A Red Team should be formed with the intention of identifying and assessing vulnerabilities, testing assumptions, viewing alternate options for attack and revealing the limitations and risks for that organization. Some organizations will have different teams for these functions in order to carry out conceptual challenges, war-gaming and even to challenge each other to provide the best security possible.
No matter how many teams you decide on building, they should all consist of independent thinking by a group of structured, creative and critical professionals to assist the end users in making better informed decisions or to produce a safer product. Restricting Red Teams with artificial constraints like “no phishing” creates a false impression of security. Enable your Red Team to fully test your organization to get a true benchmark of your organization’s current security posture.
Building a Red Team
Now that we know the basics of a Red Team, how do you build one? Red Teams can be made up of as few as two people and scale to be over twenty – depending on the task at hand. It’s crucial when it comes to scaling your security team that you are making smart hires with a specific purpose in mind and adding to your Red Team’s overall toolkit.

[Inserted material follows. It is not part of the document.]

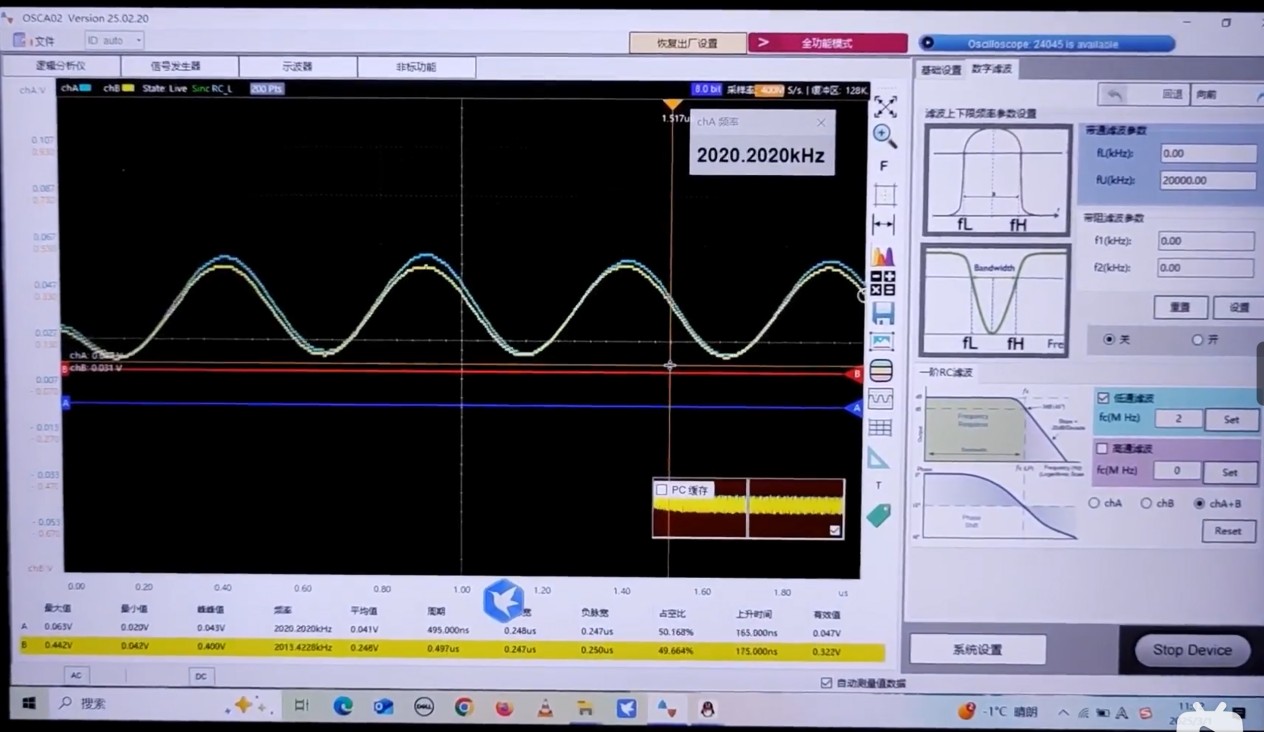Select the triangle ruler measurement icon
This screenshot has width=1264, height=732.
pyautogui.click(x=878, y=458)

Ideally, you want to have the members of your Red Team spanning across different specialties and functions of your technologies. Building out your team with members possessing a diverse set of skills and backgrounds will help you tap into areas you’ve not been able to in the past. This helps because of the many areas within a company that you may be trying to protect. Think about it – within each company at any given time you are (or should be) securing information and people from all corners of the organization. This ranges from aspects such as business continuity to emergency management, supply chain security, information security, operations security and facilities security. A few years of experience is needed to season them for this experience and to gain the know-how to build and administer networks is critical so that they know how these networks are run and where shortcuts and mistakes likely are.
Some of the best Red Team members we’ve seen have come from IT admin ranks, are experienced in network engineering or have been part of Windows and Unix administrations. Testing web apps? We’ve seen the best of these testers come from development – which makes sense since they understand the backend of a website and know the intricacies of these environments.
Don’t count anybody out. Instead, look to those outside the “normal” mold of Red Teamer or security engineer and you may be surprised with the insights they can bring to the table.